**EXERCISE INSTRUCTIONS:** Copy the records below line for line, with no change to any word, number, or mark.

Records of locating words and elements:
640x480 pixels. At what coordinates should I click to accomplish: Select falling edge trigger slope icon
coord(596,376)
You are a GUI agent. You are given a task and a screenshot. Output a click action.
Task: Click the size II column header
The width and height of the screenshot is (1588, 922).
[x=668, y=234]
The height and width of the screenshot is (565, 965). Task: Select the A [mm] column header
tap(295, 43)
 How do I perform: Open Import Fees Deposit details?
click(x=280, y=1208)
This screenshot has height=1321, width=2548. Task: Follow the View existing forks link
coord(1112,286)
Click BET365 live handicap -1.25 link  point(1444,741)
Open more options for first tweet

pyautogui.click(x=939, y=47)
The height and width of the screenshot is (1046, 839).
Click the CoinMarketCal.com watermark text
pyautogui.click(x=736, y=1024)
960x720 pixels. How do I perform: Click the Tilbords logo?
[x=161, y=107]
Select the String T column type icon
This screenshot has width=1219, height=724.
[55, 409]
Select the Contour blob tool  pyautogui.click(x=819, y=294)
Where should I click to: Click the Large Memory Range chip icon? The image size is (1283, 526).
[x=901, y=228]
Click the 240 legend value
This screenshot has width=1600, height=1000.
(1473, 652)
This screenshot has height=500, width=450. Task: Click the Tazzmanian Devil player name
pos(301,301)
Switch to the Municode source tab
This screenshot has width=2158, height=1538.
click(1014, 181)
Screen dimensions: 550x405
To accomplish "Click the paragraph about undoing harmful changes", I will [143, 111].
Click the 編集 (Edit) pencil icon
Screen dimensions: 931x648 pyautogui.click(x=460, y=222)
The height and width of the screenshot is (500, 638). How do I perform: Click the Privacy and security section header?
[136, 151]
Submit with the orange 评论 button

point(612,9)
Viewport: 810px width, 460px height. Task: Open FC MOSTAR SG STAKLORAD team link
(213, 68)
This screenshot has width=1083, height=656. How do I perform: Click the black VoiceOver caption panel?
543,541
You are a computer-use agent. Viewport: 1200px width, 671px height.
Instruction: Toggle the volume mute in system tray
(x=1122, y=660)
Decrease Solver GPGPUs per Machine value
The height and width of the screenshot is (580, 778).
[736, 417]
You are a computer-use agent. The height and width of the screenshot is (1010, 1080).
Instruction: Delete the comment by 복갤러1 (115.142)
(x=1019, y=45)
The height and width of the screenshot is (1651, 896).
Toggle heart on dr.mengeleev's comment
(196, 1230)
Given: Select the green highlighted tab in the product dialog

**RESULT OF THIS EXERCISE:**
640x480 pixels. At what coordinates should I click to accomplish: Select falling edge trigger slope icon
coord(596,376)
You are a GUI agent. You are given a task and a screenshot. Output a click action.
Task: Click the size II column header
The width and height of the screenshot is (1588, 922).
[x=668, y=234]
The height and width of the screenshot is (565, 965). Task: Select the A [mm] column header
tap(295, 43)
 How do I perform: Open Import Fees Deposit details?
click(x=280, y=1208)
This screenshot has height=1321, width=2548. Task: Follow the View existing forks link
coord(1112,286)
Click BET365 live handicap -1.25 link  point(1444,741)
Open more options for first tweet

pyautogui.click(x=939, y=47)
The height and width of the screenshot is (1046, 839).
Click the CoinMarketCal.com watermark text
pyautogui.click(x=736, y=1024)
960x720 pixels. How do I perform: Click the Tilbords logo?
[x=161, y=107]
Select the String T column type icon
This screenshot has width=1219, height=724.
[55, 409]
Select the Contour blob tool  pyautogui.click(x=819, y=294)
Where should I click to: Click the Large Memory Range chip icon? The image size is (1283, 526).
[x=901, y=228]
Click the 240 legend value
This screenshot has width=1600, height=1000.
(1473, 652)
This screenshot has height=500, width=450. Task: Click the Tazzmanian Devil player name
pos(301,301)
Switch to the Municode source tab
This screenshot has width=2158, height=1538.
click(1014, 181)
Screen dimensions: 550x405
To accomplish "Click the paragraph about undoing harmful changes", I will [143, 111].
Click the 編集 (Edit) pencil icon
Screen dimensions: 931x648 pyautogui.click(x=460, y=222)
The height and width of the screenshot is (500, 638). How do I perform: Click the Privacy and security section header?
[136, 151]
Submit with the orange 评论 button

point(612,9)
Viewport: 810px width, 460px height. Task: Open FC MOSTAR SG STAKLORAD team link
(213, 68)
This screenshot has width=1083, height=656. How do I perform: Click the black VoiceOver caption panel?
543,541
You are a computer-use agent. Viewport: 1200px width, 671px height.
Instruction: Toggle the volume mute in system tray
(x=1122, y=660)
Decrease Solver GPGPUs per Machine value
The height and width of the screenshot is (580, 778).
[736, 417]
You are a computer-use agent. The height and width of the screenshot is (1010, 1080).
Instruction: Delete the comment by 복갤러1 (115.142)
(x=1019, y=45)
The height and width of the screenshot is (1651, 896).
Toggle heart on dr.mengeleev's comment
(196, 1230)
Given: Select the green highlighted tab in the product dialog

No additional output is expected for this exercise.